Ordering rules for withdrawal

When both spouses contribute, the expectation may be that withdrawals from spousal RRSPs will be proportional to contributions, or on either a first-in/first-out or last-in/first-out basis. On the contrary, all withdrawals in a year are deemed to be the contributor’s, up to the amount of his/her contributions in the three-year attribution period.

To demonstrate, assume the annuitant opens an RRSP with $5,000 in year one, to which the contributor adds $5,000 in year two. On a $6,000 withdrawal in year three, $5,000 is attributable. If the order is switched and the contributor initiates a spousal RRSP with $5,000 in year one, followed by $5,000 in year two from the annuitant, that $6,000 withdrawal in year three will result in the same attribution of $5,000 to the contributor.

Exceptions

Attribution does not apply in the following circumstances:

    • Withdrawals occurring while spouses are living separate and apart;
    • Withdrawals made during or following the year the contributor dies;
    • An amount deemed to be received by a plan annuitant due to the annuitant’s death;
    • Withdrawals in a year when either spouse is a non-resident of Canada;
    • An amount transferred directly into another RRSP, or used to purchase an annuity that cannot be commuted for at least three years from the date it was purchased;
    • An amount that is transferred to a defined benefit pension plan to buyback past service; and
    • Amounts withdrawn from an RRSP in accordance with the rules of the HBP or LLP.

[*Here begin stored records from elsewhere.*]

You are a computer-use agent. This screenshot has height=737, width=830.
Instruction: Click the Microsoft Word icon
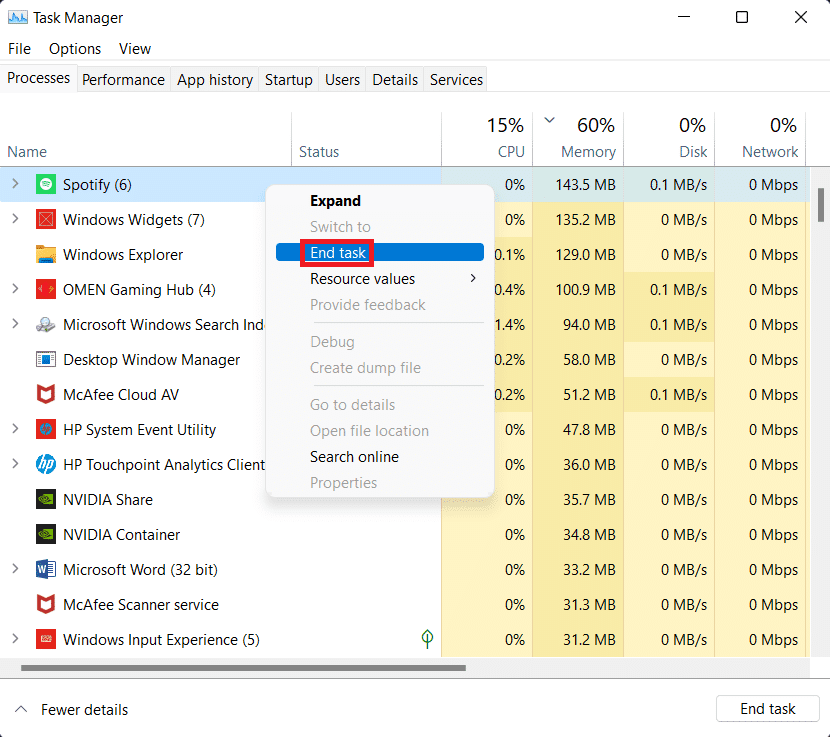pyautogui.click(x=45, y=569)
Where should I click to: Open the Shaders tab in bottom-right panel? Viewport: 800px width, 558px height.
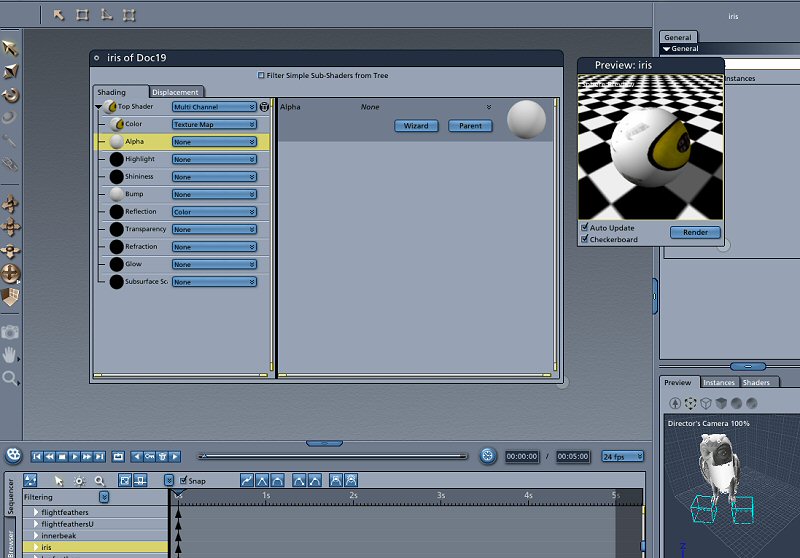[x=756, y=383]
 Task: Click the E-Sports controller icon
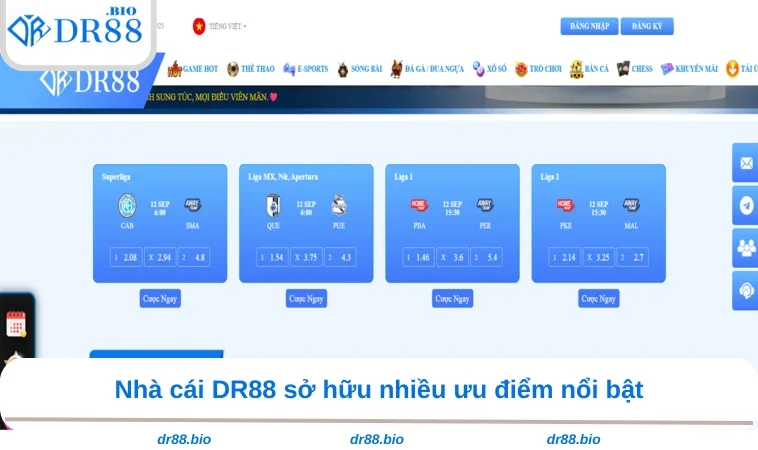(289, 69)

Repayments to the RRSP Home Buyers’ Plan or Lifelong Learning Plan

Both the HBP and LLP require that amounts taken out of an RRSP be repaid in the years following their use for the respective home or education purpose. Repayments need not be made to the same RRSP from which the funds originated, but must be to an RRSP of that same person as annuitant. This can provide some relief from the future application of the attribution rule, if withdrawals from a spousal RRSP are repaid to a non-spousal RRSP.

Repayments may not be allocated to a spousal RRSP of which the other spouse is the annuitant.

Any unrepaid amount is taxable to the annuitant in the year it was due. Fortunately, even if the repayment schedule begins within the three-year period related to contributions, attribution does not apply to missed repayments.

Conversion to RRIF

When a spousal RRSP is converted into a spousal RRIF, the three-year attribution rule continues to apply, but only to the amount above the annual RRIF minimum. Bear in mind that there is no RRIF minimum in the year that an RRSP is converted to a RRIF, so attribution applies from the first dollar of any RRIF withdrawals that year.

RRIF withdrawals may be based on the age of the annuitant or the annuitant’s spouse. Commonly, this is used to minimize the minimum RRIF withdrawal schedule for an older annuitant, by choosing the age of a younger spouse. However, it can also work the other way, with the annuitant of a spousal RRIF choosing the older spouse’s age, squeezing a little more out through a higher minimum that is not subject to attribution.

When attribution applies to spousal RRIF withdrawals, any attributed amount is not considered to be EPI for pension income splitting. The amount will be taxed to the contributor, even if the contributor is over age 65.

Withholding tax

Financial institutions are required to withhold tax on all withdrawals from RRSPs, and on the amount in excess of the minimum withdrawal for RRIFs. The annuitant will receive a tax slip showing total withdrawals for the year, and the amount of tax deducted/withheld.

The withheld tax is remitted by the financial institution to the Canada Revenue Agency (CRA), as a credit against the annuitant’s eventual tax due, and may contribute to a tax refund for the annuitant. The withheld tax cannot be used by a contributor spouse to whom any amount may be attributed.

The spouses must complete CRA Form T2205 “Amounts from a Spousal or Common-law Partner RRSP, RRIF or SPP to Include in Income.” Each attaches a copy of the completed form to their income tax return for the year.